Каплей, переполнившей чашу терпения руководства фирмы, стал случай в Саках, после которого Анатолий с фирмы вынужден был уйти.
В Саках, как я уже говорил, мы выполняли программу подготовки морских лётчиков по более глубокому освоению самолётов МиГ-29. Она была отработана нами досконально, но постоянно дополнялась новой информацией, которую мы сами получали о самолёте. Вместе с морскими лётчиками после взлёта и набора 12-километровой высоты мы выполняли сваливание, то есть торможение в горизонтальном полёте до потери управляемости, затем то же самое, только при выполнении виража. Затем, опускаясь всё ниже, на больших и средних высотах (от 10 до 3 километров) выполняли пилотаж с выходом за ограничение по углу атаки. Тем самым мы показывали лётчикам, что при крайней необходимости — в боевой или аварийной обстановке — они могут пересилить ограничитель в продольном канале и продолжить полёт на этом режиме.

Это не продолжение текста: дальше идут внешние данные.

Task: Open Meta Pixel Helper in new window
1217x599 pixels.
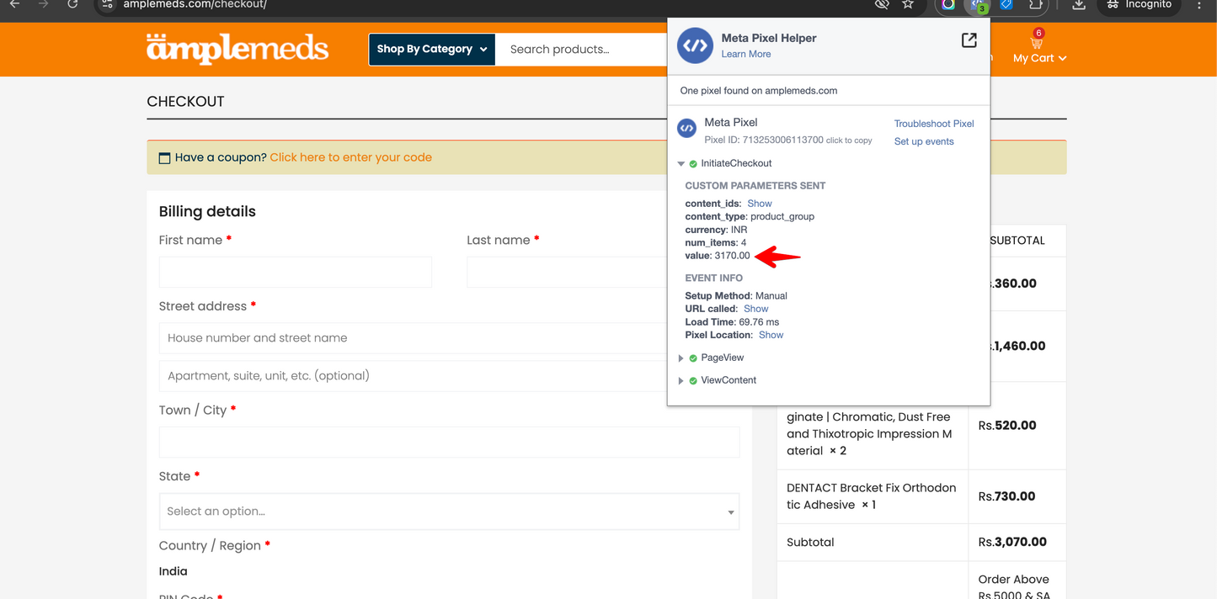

Но пилотирование в этой области имеет свои особенности, и их надо было показывать. После этих режимов переходят на малые высоты и с высоты 1200 м выполняют переворот, но только по ограничениям, указанным в инструкции.

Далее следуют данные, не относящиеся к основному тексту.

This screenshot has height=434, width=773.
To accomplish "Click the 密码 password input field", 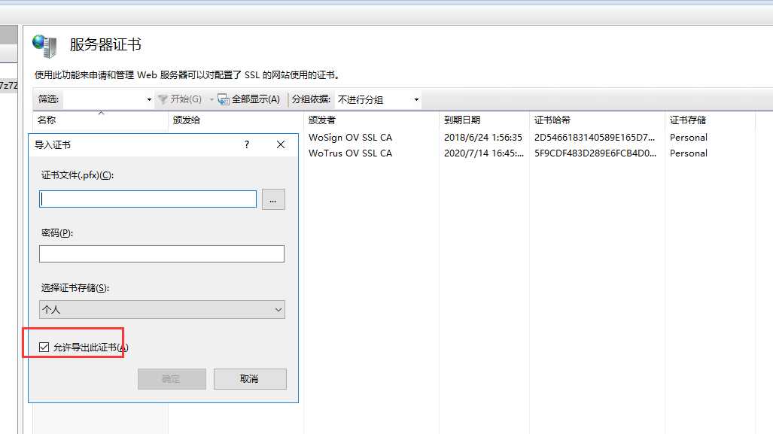I will [x=161, y=253].
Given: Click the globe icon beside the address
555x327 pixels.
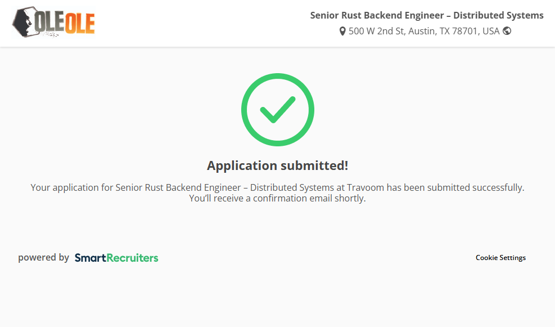Looking at the screenshot, I should coord(507,31).
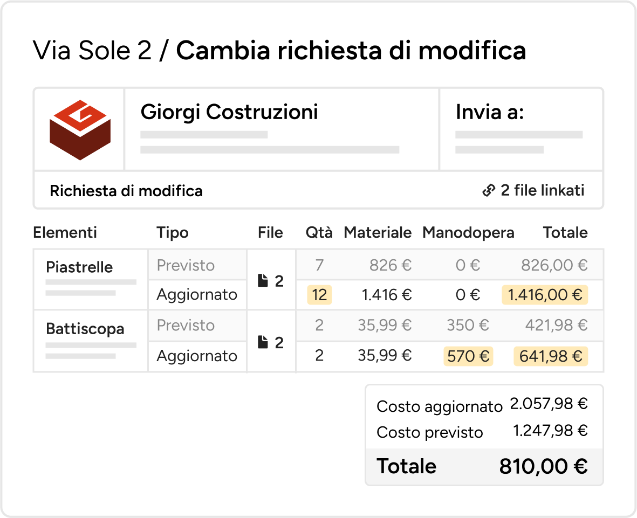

То есть смысл этого полёта — на безопасной высоте вверху показать, какие есть запасы у самолёта и возможности за ограничениями, а на малых высотах пилотировать строго согласно инструкции. Иными словами, опасные режимы — вверху, безопасные — внизу.
В том полёте на спарке с военным лётчиком Анатолий сделал всё наоборот: вверху — по ограничению, внизу — сверх допустимого. Результат — авария. Анатолий с лётчиком катапультировались, а спарку мы потеряли.

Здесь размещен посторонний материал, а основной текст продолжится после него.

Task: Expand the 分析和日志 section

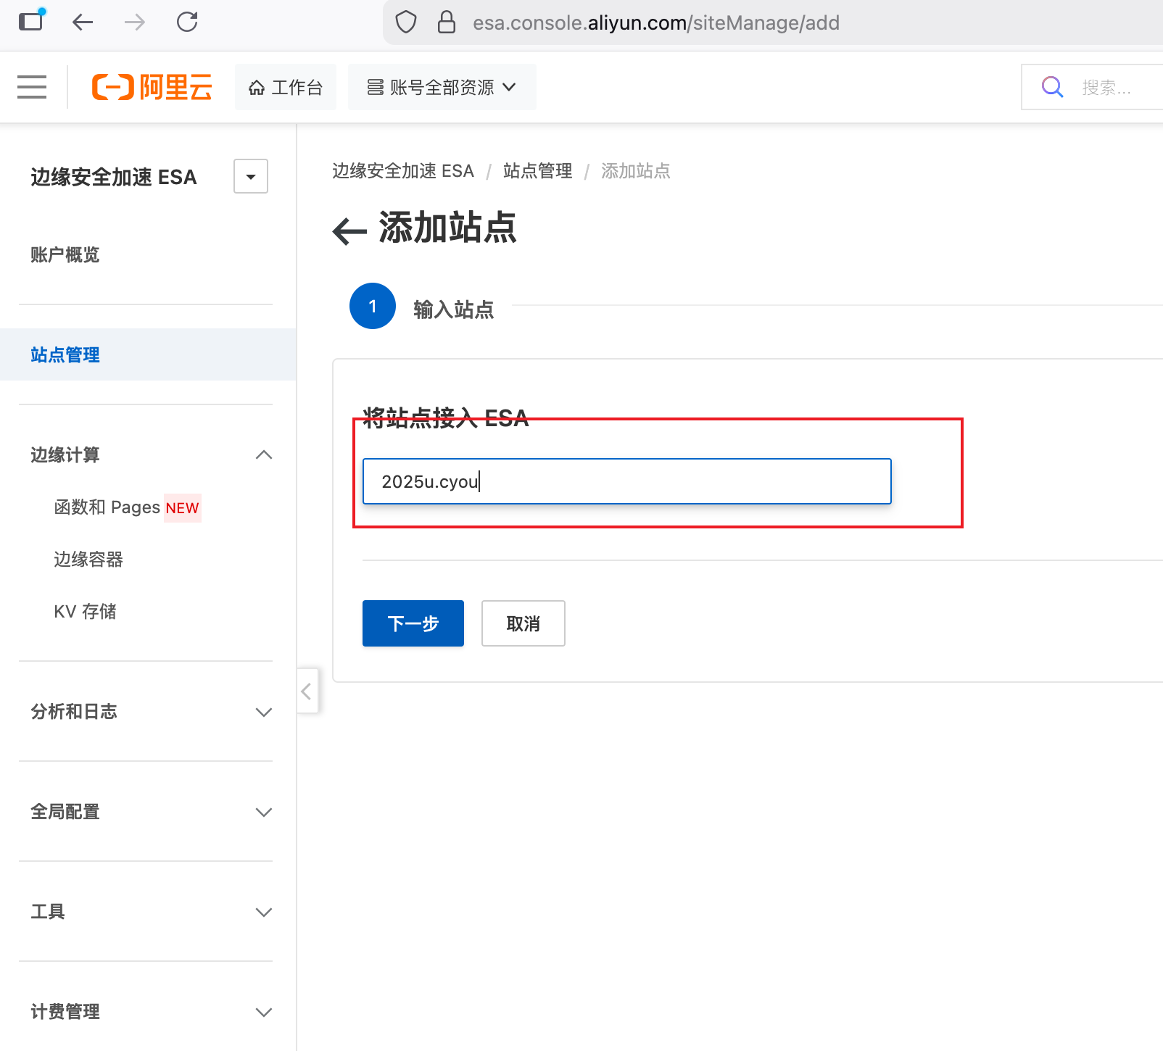Action: [263, 712]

В той ситуации Анатолий повёл себя очень некрасиво, пытаясь всю вину за случившееся свалить на строевого лётчика, хотя очень быстро было доказано, что виноват во всём только он. И спарку мы потеряли по его вине, из-за его самоуверенности. При разборе полёта выяснилось, что он его проводил не по отработанной нами методике — от простого к сложному, а наоборот. К аварии привела его претензия на собственную методику и амбициозность.
Я прилетел в Саки для выяснения причин аварии. Анатолий объяснил, что у самолёта «отлетел хвост» и он свалился в режим «штопора». Поверить в это было трудно. Для режима «штопора» самолёту элементарно не хватало высоты, так как переворот выполняется с высоты 1200 метров, а Анатолий успел потерять лишь 800. И вообще утверждение Анатолия что у самолёта «отлетел хвост», для специалиста звучит просто глупо. Самолёт рассчитан по определённым нормам прочности, для него предусмотрена определённая перегрузка. А максимальная перегрузка и напор, которые запрограммированы на слом, находятся совершенно в ином диапазоне. Это так же невероятно, как, например, если бы железные кованые ворота, рассчитанные на натиск танка, вдруг упали от лёгкого дуновения ветерка.
А раз невероятна эта причина, значит, была другая. Мне было очевидно, что самолёт Анатолия попал в режим сваливания. Но он это упорно отрицал, очевидно, надеясь, что у нас не будет материалов, доказывающих это. Однако по записям «чёрного ящика» было видно, что Анатолий далеко ушёл за пределы допустимого, пересилив ограничитель хода ручки, и его вина в произошедшей аварии стала очевидна. Выяснилось, что при выполнении этого режима А.К. превысил те ограничения, которые были на него наложены, и ушёл от методической разработки, действуя совершенно произвольно. Таких режимов мы выполняли очень много, они входили в постоянную методику, достаточно было строго ей следовать. Когда он понял, что легко отделаться ему не удастся, он превратился в кроткого ягнёнка, ходил за мной по пятам и пытался разжалобить.